◆ **PROVIDED PASSAGE**
-=-=-=-=-
2005 European Amateur Team Championship

Tournament information
- Dates: 28 June – 2 July 2005
- Location: Southport, England, United Kingdom 53°37′12″N 3°01′41″W﻿ / ﻿53.620°N 3.028°W
- Course: Hillside Golf Club
- Organized by: European Golf Association
- Format: Qualification round: 36 holes stroke play Knock-out match-play

Statistics
- Par: 72
- Length: 6,850 yards (6,260 m)
- Field: 20 teams 120 players

Champion
- England Oliver Fisher, Gary Lockerbie, Jamie Moul, Matthew Richardson, Steven Tiley, Gary Wolstenholme
- Qualification round: 704 (−16) Final match: 6–1

Location map
- Hillside GC Location in Europe Hillside GC Location on the British Isles Hillside GC Location in England Hillside GC Location in Southport

= 2005 European Amateur Team Championship =

Golf competition

The 2005 European Amateur Team Championship took place 28 June – 2 July at Hillside Golf Club in Southport, England. It was the 24th men's golf European Amateur Team Championship.

== Venue ==

The club was founded in 1911. The course, located in Southport, 20 kilometres north of the city center of Liverpool, England, is a links course, with all the holes being between and on mainly large dunes and local indigenous pinewoods, typical of the area. It is physically close to both the Royal Birkdale Golf Club, near its south-western boundaries, and to the Southport and Ainsdale Golf Club.

== Format ==
Each team consisted of 6 players, playing two rounds of stroke-play over two days, counting the five best scores each day for each team.
-=-=-=-=-
◆ **WHAT YOU NEED TO DO**
1/ Answer these questions using the golf championship page:
(a) In what year was Hillside Golf Club founded?
(b) How many players made up each team?
(c) What was the champion team's score in the qualification round?
2/ Translate this sentence from the golf championship page into Spanish: "It was the 24th men's golf European Amateur Team Championship."

◆ **DATA LINES**
-=-=-=-=-
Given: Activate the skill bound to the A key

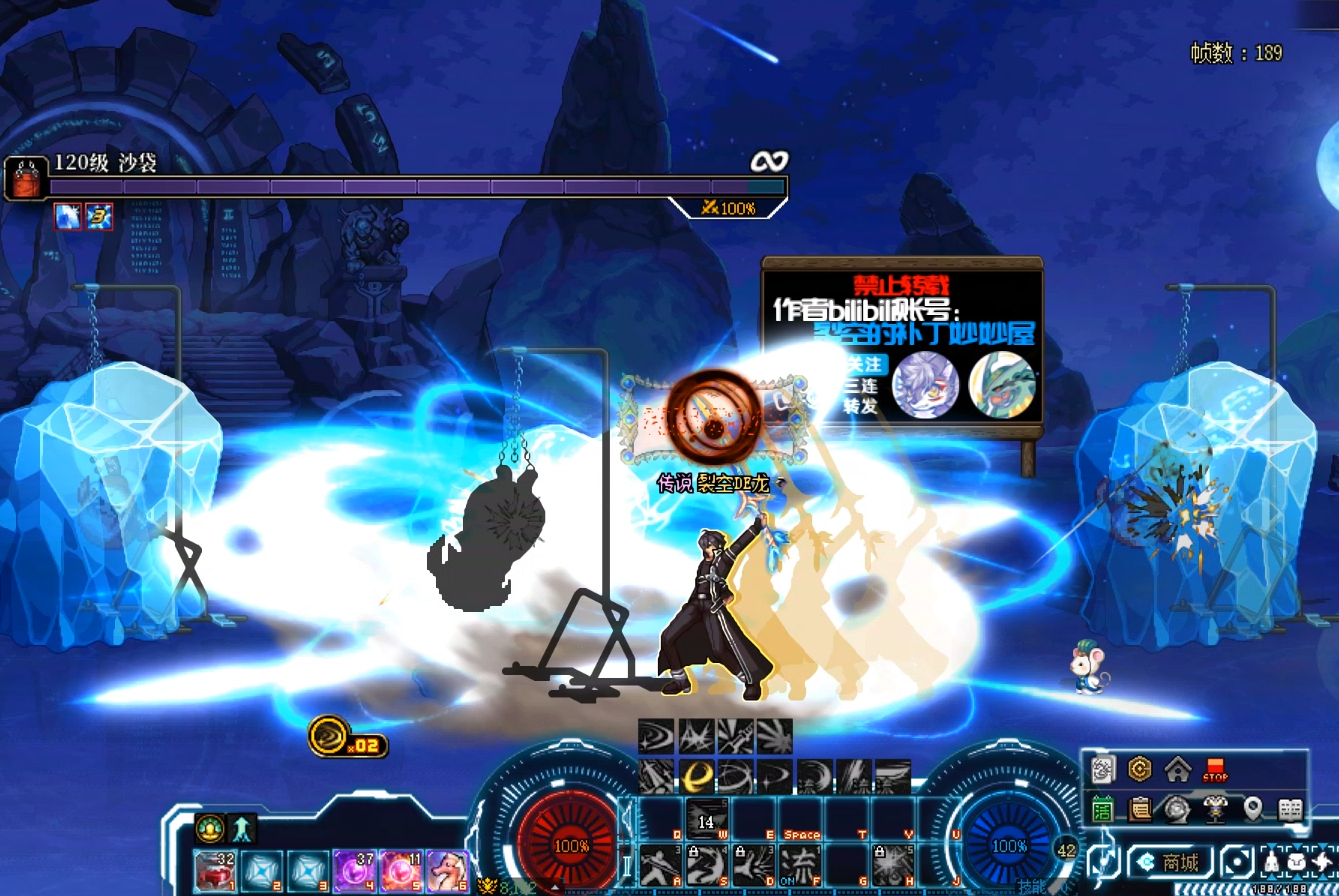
-=-=-=-=-
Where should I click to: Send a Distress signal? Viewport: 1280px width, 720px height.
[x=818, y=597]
-=-=-=-=-
◆ **RESULTS OF THE TASKS**
1/
(a) 1911
(b) 6
(c) 704 (−16)

2/ Fue el 24.º Campeonato Europeo Amateur por Equipos de golf masculino.